**Page**
━━━━

"Me tenant comme je suis, un pied dans un pays et l'autre en un autre, je trouve ma condition très heureuse, en ce qu'elle est libre." - R. Descartes

dimanche 6 février 2011

Aléas

Depuis plus d'une semaine j'en avais marre. Je mets ça sur le compte de la dépression post-congés, et puis du fait que la routine s'installe peu à peu ici, comme je l'ai mentionné il y a quelque temps.

En fait ce qui se fait sentir aussi, c'est la solitude. Attention, je précise : je suis quelqu'un de solitaire et pense que toute personne qui me connaît un tant soit peu pourra confirmer que j'ai régulièrement besoin de me retrouver seule pour me sentir bien. Je parle ici de solitude au sens social du terme (oui ça ne veut pas dire grand chose), de pénurie de gens à qui parler de sujets autres que boulot-météo-congés.

À Bogota j'avais des amis très cultivés avec qui chaque conversation était un échange instructif et constructif. J'apprenais beaucoup sur la Colombie, mais aussi sur bien d'autres pays, sur tout et rien, et je sentais que les gens réfléchissaient à la vie en général et ne se contentaient pas de manger dormir et travailler.

Ici au contraire, rares sont les personnes avec qui je peux communiquer de la sorte, et c'est ce manque que je ressens. Discuter avec quelqu'un revient inévitablement à se voir poser des questions qui en viennent à m'exaspérer par leur fréquence. La majorité des gens ignorent jusqu'au continent où se trouve la Tunisie. Je dois me répéter moi aussi, mais cette question revient quotidiennement, avec les yeux ronds quand je prononce le mot "Tunez" que je me suis décidée à ne plus suivre de "es en Africa" pour donner aux ignorants qui souhaitent garder l'anonymat l'opportunité de faire comme s'ils le savaient et m'éviter par là même de développer le pourquoi de ma couleur de peau. Je pensais que l'actualité changerait cet état des choses. Pas du tout. Là les gens me demandent "ah et c'est près de l'Egypte ? c'est dangereux là-bas en ce moment.." et me regardent de ces yeux de douce pitié compatissante, comme on regarderait un fou certifiant que l'eau ça brûle, quand je leur apprends que les protestations en Egypte sont nées suite à la révolution populaire en Tunisie...

━━━━

**Défis**
1/ Recopiez le passage du billet sur la solitude compris entre « En fait ce qui » et « dormir et travailler. », bornes incluses, en remplaçant « Bogota » par « Lima ».
2/ Quelle date porte le billet sur la solitude ?

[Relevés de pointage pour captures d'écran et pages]
━━━━

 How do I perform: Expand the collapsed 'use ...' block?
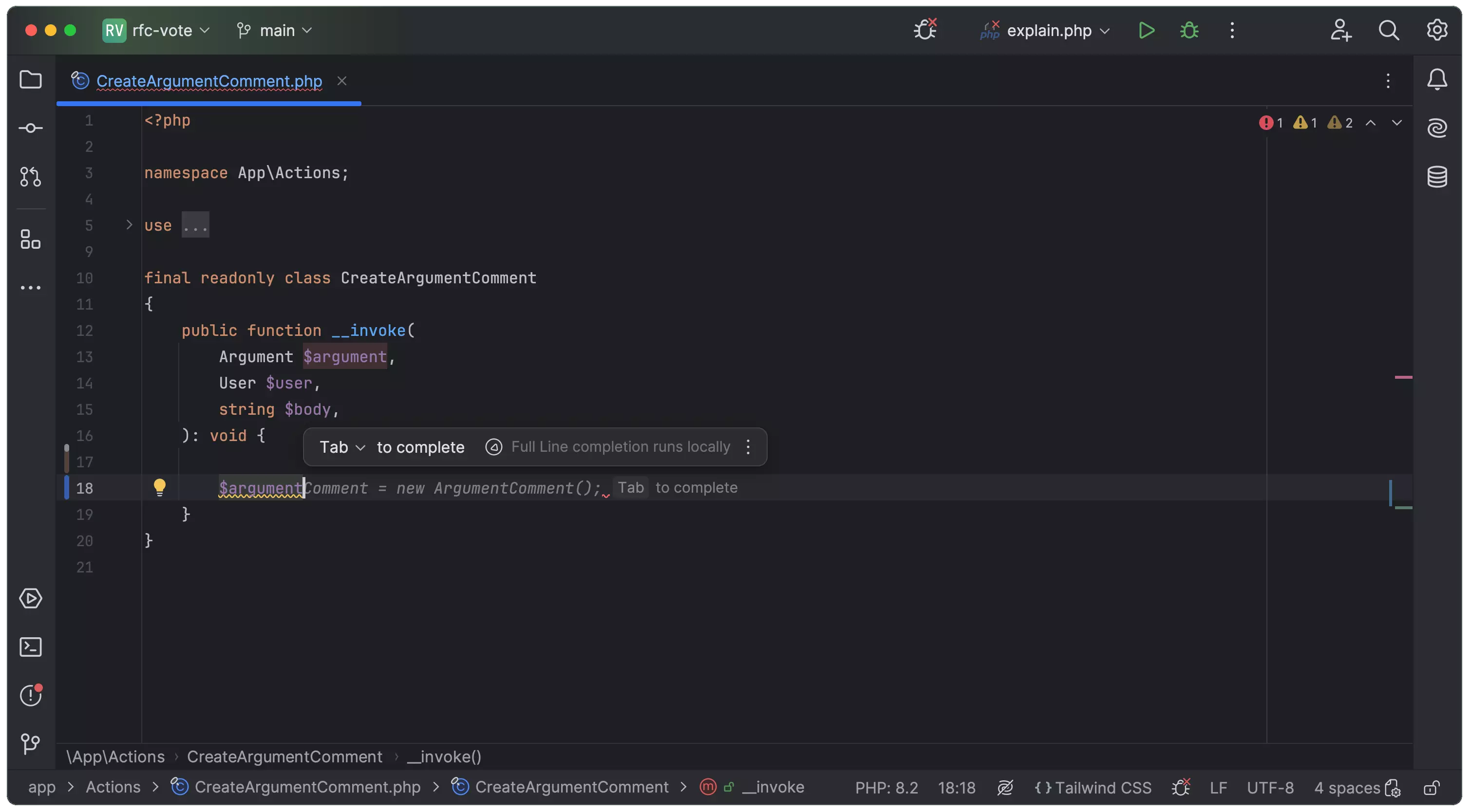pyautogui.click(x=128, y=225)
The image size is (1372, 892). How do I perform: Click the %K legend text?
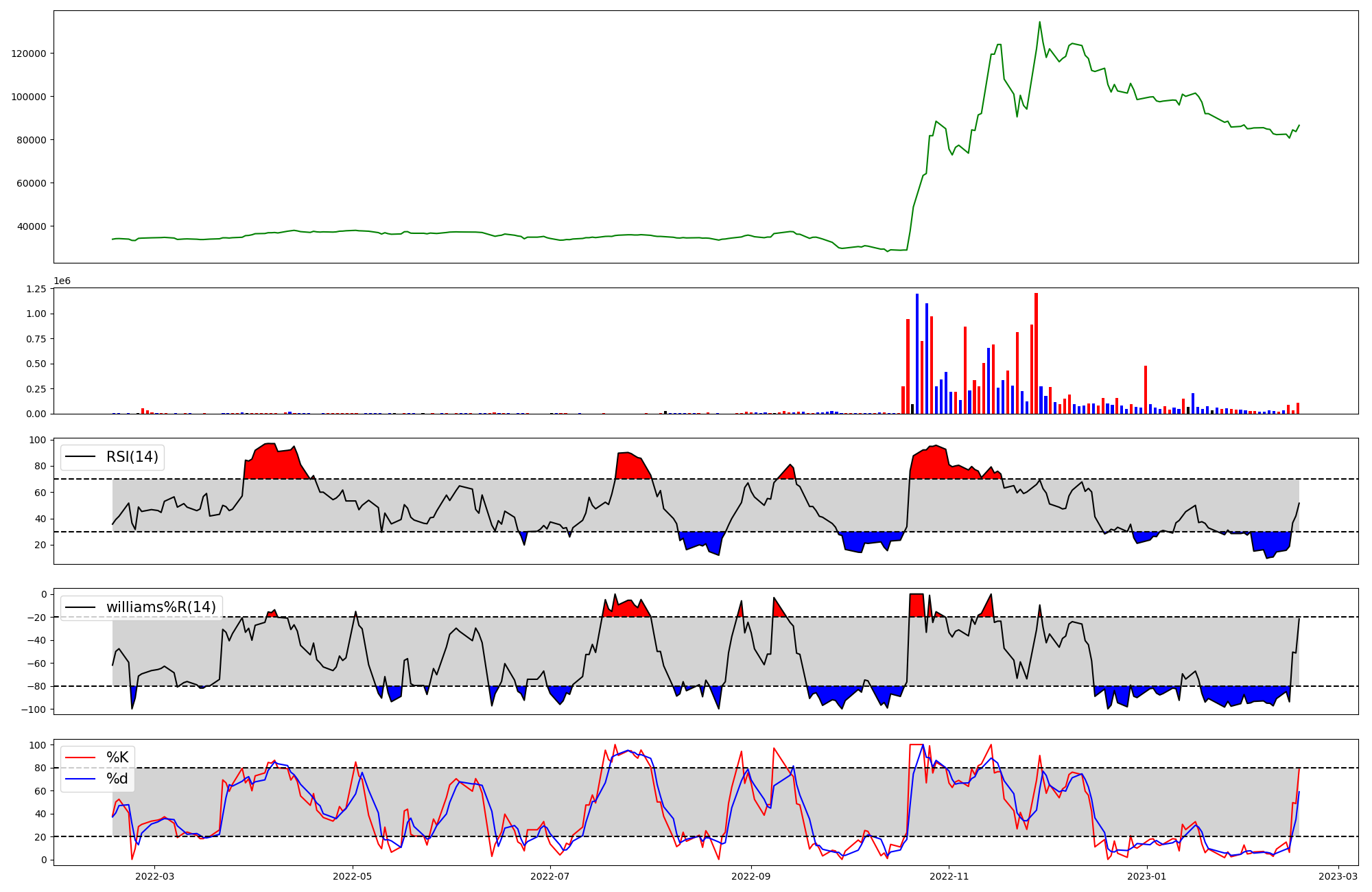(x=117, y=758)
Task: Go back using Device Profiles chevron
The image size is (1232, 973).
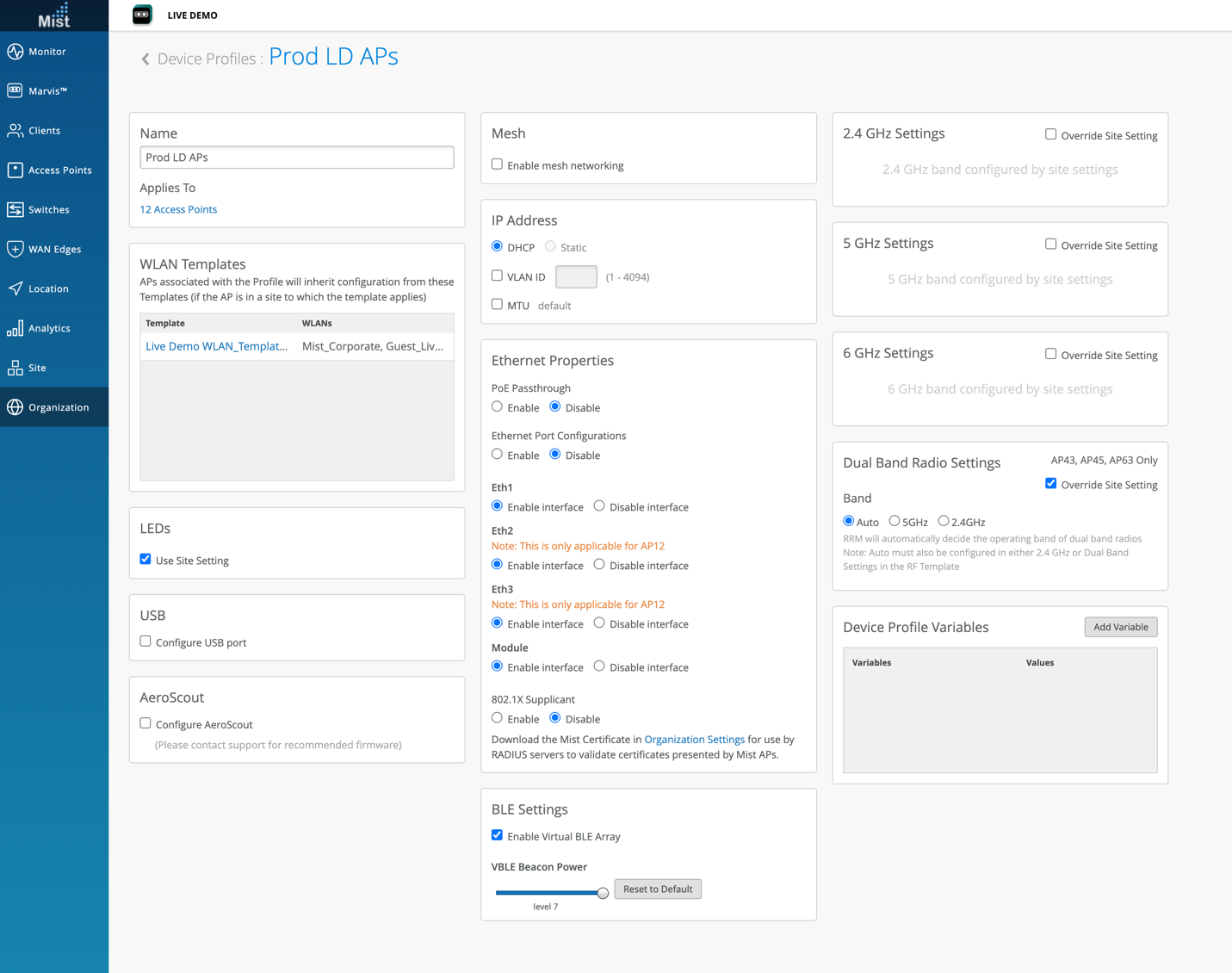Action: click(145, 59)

━━━━

**Problèmes résolus**
1/
En fait ce qui se fait sentir aussi, c'est la solitude. Attention, je précise : je suis quelqu'un de solitaire et pense que toute personne qui me connaît un tant soit peu pourra confirmer que j'ai régulièrement besoin de me retrouver seule pour me sentir bien. Je parle ici de solitude au sens social du terme (oui ça ne veut pas dire grand chose), de pénurie de gens à qui parler de sujets autres que boulot-météo-congés.

À Lima j'avais des amis très cultivés avec qui chaque conversation était un échange instructif et constructif. J'apprenais beaucoup sur la Colombie, mais aussi sur bien d'autres pays, sur tout et rien, et je sentais que les gens réfléchissaient à la vie en général et ne se contentaient pas de manger dormir et travailler.

2/ Le dimanche 6 février 2011.